A previously-unheard demo recorded when Amy Winehouse was 17 has surfaced online.
The song, titled ‘My Own Way’, has been shared by London musician Gil Cang, who co-wrote the track with James McMillan and Maryanne Morgan.
Cang says Winehouse recorded the song in 2001 while trying to attract the attention of record labels and that it only took three takes.
“We’d been writing quite a lot of pop tunes, doing a lot of pop promos with various artists who would come in, many of various, dubious talent. It was at a particularly dire time in the pop world – lots of terrible, terrible girl bands and boy bands and we had to make something for them,” Cang explains to the Camden New Journal.
“Amy came in to see us, opened her mouth and just blew us all away. We were struck immediately by her talent – it was a real jaw on the floor moment. We were like wow, yes.”
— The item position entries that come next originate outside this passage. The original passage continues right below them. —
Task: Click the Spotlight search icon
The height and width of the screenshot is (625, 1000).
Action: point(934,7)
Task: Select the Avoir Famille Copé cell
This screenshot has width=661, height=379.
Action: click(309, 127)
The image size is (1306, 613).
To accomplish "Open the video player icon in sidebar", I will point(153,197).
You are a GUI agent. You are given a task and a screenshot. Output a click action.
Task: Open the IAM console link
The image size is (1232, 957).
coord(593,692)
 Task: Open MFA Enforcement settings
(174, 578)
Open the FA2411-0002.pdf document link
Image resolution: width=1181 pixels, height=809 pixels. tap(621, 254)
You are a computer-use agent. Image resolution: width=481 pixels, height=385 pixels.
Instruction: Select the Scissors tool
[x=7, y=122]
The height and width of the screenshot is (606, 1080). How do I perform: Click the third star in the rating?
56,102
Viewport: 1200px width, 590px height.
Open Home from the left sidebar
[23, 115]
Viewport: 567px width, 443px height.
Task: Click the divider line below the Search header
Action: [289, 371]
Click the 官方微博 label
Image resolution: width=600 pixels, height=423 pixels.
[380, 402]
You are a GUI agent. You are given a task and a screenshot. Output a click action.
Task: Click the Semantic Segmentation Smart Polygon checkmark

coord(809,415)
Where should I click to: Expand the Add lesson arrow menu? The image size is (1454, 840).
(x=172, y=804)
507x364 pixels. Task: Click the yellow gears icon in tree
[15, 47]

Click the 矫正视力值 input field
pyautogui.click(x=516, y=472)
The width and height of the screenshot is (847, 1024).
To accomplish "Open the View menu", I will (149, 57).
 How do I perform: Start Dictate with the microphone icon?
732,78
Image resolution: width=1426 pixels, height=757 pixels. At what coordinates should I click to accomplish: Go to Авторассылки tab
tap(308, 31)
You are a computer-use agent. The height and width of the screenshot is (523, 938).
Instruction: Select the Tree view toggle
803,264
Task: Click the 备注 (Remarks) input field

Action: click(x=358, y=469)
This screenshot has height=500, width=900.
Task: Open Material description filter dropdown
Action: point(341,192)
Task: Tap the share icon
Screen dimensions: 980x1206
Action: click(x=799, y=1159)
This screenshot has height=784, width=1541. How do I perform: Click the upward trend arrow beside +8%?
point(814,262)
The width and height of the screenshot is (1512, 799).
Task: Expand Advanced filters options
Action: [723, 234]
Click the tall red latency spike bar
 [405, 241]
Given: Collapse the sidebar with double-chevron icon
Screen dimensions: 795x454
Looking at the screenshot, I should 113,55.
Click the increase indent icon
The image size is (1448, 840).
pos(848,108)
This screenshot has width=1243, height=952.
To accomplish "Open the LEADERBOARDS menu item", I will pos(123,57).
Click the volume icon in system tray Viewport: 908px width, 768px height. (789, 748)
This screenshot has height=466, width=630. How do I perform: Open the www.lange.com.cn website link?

Winehouse’s former label boss at Universal Music, David Joseph previously said that many demos from the star had been destroyed to prevent any possibility of a posthumous release
“It was a moral thing,” Joseph told The Guardian in 2015. “Taking a stem or a vocal is not something that would ever happen on my watch. It now can’t happen on anyone else’s.”
However, Cang has defended his decision to share the demo, saying: “I’ve had it knocking about for so long. I found it again last week and thought – I’ll put it out there so people could hear it.”
Listen to ‘My Own Way’ above.
Winehouse died from alcohol poisoning in July 2011. She was 27.